Subject: [PATCH v2 10/11] crypto: arm/blake2s - add ARM scalar optimized BLAKE2s

From: Eric Biggers <[email protected]>

Add an ARM scalar optimized implementation of BLAKE2s.

NEON isn't very useful for BLAKE2s because the BLAKE2s block size is too
small for NEON to help.
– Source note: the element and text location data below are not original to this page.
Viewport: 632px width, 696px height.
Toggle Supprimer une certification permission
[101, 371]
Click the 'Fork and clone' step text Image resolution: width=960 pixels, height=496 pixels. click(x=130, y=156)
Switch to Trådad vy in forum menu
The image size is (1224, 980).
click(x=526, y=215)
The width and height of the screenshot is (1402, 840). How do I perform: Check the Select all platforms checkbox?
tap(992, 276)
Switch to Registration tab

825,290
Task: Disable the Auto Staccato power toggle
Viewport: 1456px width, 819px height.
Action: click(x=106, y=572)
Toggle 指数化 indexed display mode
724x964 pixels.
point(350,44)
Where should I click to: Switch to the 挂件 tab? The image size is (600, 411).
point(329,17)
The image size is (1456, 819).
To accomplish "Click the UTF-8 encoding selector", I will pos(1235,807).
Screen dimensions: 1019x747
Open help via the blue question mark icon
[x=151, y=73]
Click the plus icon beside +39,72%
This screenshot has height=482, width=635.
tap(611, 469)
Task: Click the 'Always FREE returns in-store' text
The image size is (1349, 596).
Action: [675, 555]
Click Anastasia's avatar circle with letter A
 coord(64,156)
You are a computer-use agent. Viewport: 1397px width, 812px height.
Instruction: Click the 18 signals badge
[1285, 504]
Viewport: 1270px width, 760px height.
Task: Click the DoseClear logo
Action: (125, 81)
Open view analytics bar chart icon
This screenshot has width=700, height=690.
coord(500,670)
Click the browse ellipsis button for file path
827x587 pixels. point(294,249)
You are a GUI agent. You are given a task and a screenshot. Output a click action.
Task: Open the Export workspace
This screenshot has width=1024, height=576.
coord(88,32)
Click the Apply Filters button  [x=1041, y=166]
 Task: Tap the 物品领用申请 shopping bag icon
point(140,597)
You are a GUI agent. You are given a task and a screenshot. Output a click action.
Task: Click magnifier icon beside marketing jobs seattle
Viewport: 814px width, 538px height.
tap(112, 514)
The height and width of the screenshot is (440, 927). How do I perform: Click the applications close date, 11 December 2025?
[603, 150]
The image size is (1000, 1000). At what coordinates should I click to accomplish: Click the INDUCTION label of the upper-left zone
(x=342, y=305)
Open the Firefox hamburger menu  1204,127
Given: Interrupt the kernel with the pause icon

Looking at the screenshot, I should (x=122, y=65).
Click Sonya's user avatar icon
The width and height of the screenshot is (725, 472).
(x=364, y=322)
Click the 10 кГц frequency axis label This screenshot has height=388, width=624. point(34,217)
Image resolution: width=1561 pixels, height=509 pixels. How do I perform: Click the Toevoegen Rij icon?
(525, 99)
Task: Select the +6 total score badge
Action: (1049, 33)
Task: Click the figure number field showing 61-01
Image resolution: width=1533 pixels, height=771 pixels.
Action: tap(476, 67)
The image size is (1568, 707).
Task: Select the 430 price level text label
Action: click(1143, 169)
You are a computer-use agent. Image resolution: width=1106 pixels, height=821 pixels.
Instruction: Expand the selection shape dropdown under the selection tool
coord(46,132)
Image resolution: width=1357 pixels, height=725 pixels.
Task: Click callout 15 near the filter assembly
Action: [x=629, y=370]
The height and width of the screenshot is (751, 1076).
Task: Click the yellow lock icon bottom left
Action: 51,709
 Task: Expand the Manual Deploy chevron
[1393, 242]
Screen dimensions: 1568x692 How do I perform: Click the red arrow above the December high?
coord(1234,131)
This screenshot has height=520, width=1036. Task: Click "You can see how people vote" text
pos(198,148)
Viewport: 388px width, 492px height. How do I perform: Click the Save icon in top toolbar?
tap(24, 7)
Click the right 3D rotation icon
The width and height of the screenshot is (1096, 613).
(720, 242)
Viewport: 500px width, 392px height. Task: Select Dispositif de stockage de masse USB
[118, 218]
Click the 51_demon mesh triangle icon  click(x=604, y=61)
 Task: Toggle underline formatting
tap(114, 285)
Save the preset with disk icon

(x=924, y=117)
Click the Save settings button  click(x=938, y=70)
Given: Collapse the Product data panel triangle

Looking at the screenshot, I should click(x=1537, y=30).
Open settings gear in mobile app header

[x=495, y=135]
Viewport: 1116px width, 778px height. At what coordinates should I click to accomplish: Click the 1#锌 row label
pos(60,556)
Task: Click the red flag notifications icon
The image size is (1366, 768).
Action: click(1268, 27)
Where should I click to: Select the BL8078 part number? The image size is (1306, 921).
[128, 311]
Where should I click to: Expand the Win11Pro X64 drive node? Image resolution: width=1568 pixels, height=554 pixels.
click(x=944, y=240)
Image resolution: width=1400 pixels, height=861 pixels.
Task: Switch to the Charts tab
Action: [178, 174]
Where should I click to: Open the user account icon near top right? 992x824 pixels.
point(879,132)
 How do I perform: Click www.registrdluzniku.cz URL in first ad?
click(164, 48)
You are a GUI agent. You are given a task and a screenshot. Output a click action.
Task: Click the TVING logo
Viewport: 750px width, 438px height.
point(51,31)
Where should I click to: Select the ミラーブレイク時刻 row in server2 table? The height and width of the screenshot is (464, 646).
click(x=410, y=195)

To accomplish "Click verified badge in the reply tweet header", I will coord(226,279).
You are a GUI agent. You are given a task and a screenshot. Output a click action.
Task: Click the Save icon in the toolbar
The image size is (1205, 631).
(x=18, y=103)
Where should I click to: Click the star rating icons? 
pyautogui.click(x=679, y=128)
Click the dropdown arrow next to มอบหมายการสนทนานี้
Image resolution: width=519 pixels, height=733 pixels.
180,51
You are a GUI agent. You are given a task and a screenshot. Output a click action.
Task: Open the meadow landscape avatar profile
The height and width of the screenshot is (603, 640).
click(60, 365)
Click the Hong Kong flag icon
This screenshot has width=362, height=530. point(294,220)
Each NEON instruction would depend on the
previous one, resulting in poor performance.

With scalar instructions, on the other hand, we can take advantage of
ARM's "free" rotations (like I did in chacha-scalar-core.S) to get an
implementation get runs much faster than the C implementation.

Performance results on Cortex-A7 in cycles per byte using the shash API:

4096-byte messages:
blake2s-256-arm: 18.8
blake2s-256-generic: 26.1

500-byte messages:
blake2s-256-arm: 20.7
blake2s-256-generic: 28.3

100-byte messages:
blake2s-256-arm: 32.3
blake2s-256-generic: 42.4

32-byte messages:
blake2s-256-arm: 55.8
blake2s-256-generic: 72.1

Except on very short messages, this is still slower than the NEON
implementation of BLAKE2b which I've written; that is 14.0, 16.7, 26.2,
and 80.6 cpb on 4096, 500, 100, and 32-byte messages, respectively.
However, optimized BLAKE2s is useful for cases where BLAKE2s is used
instead of BLAKE2b, such as WireGuard.

This new implementation is added in the form of a new module
blake2s-arm.ko, which is analogous to blake2s-x86_64.ko in that it
provides blake2s_compress_arch() for use by the library API as well as
optionally register the algorithms with the shash API.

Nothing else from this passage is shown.